WHAT YOU NEED TO DO: Convert the lines running from the line that contains "Click the Visualizar document icon" through the end of the records into a Markdown table with the columns Row and Line. Number each row, and leave out any blank lines.

"""

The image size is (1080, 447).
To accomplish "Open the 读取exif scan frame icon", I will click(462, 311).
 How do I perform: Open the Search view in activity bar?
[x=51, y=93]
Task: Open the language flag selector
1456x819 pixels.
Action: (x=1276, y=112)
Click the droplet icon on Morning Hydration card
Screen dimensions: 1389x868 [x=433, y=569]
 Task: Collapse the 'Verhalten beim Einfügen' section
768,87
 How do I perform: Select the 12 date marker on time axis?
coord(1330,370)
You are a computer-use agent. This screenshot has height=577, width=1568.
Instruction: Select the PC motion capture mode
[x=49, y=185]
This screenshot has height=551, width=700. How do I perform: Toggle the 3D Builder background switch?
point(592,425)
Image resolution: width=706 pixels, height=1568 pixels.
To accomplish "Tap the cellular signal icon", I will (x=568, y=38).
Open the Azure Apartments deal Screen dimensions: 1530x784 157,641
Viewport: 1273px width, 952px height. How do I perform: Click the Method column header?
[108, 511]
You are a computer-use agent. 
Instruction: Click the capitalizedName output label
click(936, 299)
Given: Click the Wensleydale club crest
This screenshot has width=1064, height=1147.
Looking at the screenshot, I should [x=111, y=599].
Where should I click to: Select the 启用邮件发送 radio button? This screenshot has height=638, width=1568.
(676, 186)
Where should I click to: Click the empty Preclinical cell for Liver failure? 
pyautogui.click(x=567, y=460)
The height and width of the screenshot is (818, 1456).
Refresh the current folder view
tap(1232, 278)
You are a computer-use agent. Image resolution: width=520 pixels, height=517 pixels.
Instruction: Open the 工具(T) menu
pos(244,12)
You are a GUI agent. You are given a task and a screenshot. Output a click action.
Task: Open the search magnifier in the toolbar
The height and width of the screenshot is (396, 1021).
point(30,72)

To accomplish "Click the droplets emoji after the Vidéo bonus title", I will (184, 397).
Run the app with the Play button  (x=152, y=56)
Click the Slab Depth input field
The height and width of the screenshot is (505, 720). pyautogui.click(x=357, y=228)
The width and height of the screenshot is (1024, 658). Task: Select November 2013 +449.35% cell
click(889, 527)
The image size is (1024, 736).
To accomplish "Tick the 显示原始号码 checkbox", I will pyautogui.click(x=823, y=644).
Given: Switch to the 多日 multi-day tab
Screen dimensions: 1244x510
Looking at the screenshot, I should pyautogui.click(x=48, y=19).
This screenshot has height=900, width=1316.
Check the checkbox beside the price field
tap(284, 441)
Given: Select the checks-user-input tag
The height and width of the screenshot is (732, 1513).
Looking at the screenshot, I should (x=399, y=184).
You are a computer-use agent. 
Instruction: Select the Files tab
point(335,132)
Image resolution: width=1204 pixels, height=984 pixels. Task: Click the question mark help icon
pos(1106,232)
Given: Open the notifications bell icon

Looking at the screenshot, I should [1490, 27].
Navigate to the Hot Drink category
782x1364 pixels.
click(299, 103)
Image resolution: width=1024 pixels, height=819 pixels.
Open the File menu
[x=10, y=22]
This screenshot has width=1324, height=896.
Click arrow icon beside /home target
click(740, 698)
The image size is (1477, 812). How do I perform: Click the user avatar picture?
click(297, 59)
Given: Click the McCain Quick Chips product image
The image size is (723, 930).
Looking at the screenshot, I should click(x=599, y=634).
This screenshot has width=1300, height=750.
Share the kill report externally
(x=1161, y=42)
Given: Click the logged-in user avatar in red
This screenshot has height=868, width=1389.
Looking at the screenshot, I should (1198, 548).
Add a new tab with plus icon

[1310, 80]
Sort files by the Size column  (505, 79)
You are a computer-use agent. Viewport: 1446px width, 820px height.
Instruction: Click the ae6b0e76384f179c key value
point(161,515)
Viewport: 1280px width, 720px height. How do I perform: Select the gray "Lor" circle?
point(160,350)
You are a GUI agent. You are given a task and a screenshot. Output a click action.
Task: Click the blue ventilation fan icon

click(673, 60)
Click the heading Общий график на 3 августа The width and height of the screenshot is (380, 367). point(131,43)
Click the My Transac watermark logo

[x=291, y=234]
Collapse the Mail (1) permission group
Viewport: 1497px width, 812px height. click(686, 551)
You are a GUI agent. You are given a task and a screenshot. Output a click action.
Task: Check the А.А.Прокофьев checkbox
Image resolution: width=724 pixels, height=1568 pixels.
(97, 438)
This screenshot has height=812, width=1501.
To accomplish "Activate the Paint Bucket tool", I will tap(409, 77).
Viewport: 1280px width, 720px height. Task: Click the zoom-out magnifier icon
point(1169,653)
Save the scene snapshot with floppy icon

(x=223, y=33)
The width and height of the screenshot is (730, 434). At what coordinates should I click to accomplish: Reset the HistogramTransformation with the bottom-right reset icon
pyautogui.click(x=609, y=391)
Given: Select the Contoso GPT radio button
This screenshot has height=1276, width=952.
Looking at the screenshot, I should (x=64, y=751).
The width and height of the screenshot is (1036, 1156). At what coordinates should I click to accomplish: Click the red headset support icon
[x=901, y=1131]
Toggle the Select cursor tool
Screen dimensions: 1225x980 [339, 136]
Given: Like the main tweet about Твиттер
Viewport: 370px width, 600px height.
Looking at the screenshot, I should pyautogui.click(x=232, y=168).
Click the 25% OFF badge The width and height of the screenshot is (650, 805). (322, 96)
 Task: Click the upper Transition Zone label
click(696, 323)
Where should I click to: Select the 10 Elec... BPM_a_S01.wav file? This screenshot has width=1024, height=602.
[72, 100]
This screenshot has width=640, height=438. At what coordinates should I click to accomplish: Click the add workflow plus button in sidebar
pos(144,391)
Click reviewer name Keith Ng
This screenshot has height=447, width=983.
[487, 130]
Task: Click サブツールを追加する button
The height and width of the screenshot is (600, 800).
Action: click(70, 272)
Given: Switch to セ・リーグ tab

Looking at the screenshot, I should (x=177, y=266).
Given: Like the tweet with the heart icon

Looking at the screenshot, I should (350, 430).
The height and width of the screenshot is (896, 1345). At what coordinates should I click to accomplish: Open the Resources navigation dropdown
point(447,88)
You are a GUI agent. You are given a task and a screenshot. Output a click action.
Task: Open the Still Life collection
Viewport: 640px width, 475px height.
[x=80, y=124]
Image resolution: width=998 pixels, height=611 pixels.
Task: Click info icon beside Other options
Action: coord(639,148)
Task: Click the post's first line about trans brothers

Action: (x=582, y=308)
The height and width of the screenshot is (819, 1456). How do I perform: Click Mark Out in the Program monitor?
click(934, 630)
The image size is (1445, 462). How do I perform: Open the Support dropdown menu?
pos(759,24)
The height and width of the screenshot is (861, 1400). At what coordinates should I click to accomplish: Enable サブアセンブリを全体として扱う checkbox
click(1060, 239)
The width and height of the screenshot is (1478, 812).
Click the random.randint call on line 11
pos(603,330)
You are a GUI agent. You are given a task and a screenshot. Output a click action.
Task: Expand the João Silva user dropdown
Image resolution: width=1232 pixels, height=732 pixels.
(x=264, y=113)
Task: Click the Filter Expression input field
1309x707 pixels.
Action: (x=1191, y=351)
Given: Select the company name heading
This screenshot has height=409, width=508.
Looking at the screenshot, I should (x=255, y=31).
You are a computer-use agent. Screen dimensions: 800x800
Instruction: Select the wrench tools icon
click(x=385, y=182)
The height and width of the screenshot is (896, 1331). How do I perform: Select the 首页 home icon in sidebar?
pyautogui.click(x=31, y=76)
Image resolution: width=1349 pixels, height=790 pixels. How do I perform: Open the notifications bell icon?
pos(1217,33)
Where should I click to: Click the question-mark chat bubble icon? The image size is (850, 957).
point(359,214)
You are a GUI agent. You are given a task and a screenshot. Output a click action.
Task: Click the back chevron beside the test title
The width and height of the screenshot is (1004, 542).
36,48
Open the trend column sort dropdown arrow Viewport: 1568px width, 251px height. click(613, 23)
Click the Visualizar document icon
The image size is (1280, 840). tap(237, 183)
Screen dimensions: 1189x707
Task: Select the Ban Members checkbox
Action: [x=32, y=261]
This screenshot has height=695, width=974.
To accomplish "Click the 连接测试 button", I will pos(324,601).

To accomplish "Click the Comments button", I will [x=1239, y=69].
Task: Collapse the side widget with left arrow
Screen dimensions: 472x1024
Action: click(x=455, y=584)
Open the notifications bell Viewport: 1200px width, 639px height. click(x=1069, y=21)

"""

RESULT:
| Row | Line |
|---|---|
| 1 | Click the Visualizar document icon |
| 2 | The image size is (1280, 840). tap(237, 183) |
| 3 | Screen dimensions: 1189x707 |
| 4 | Task: Select the Ban Members checkbox |
| 5 | Action: [x=32, y=261] |
| 6 | This screenshot has height=695, width=974. |
| 7 | To accomplish "Click the 连接测试 button", I will pos(324,601). |
| 8 | To accomplish "Click the Comments button", I will [x=1239, y=69]. |
| 9 | Task: Collapse the side widget with left arrow |
| 10 | Screen dimensions: 472x1024 |
| 11 | Action: click(x=455, y=584) |
| 12 | Open the notifications bell Viewport: 1200px width, 639px height. click(x=1069, y=21) |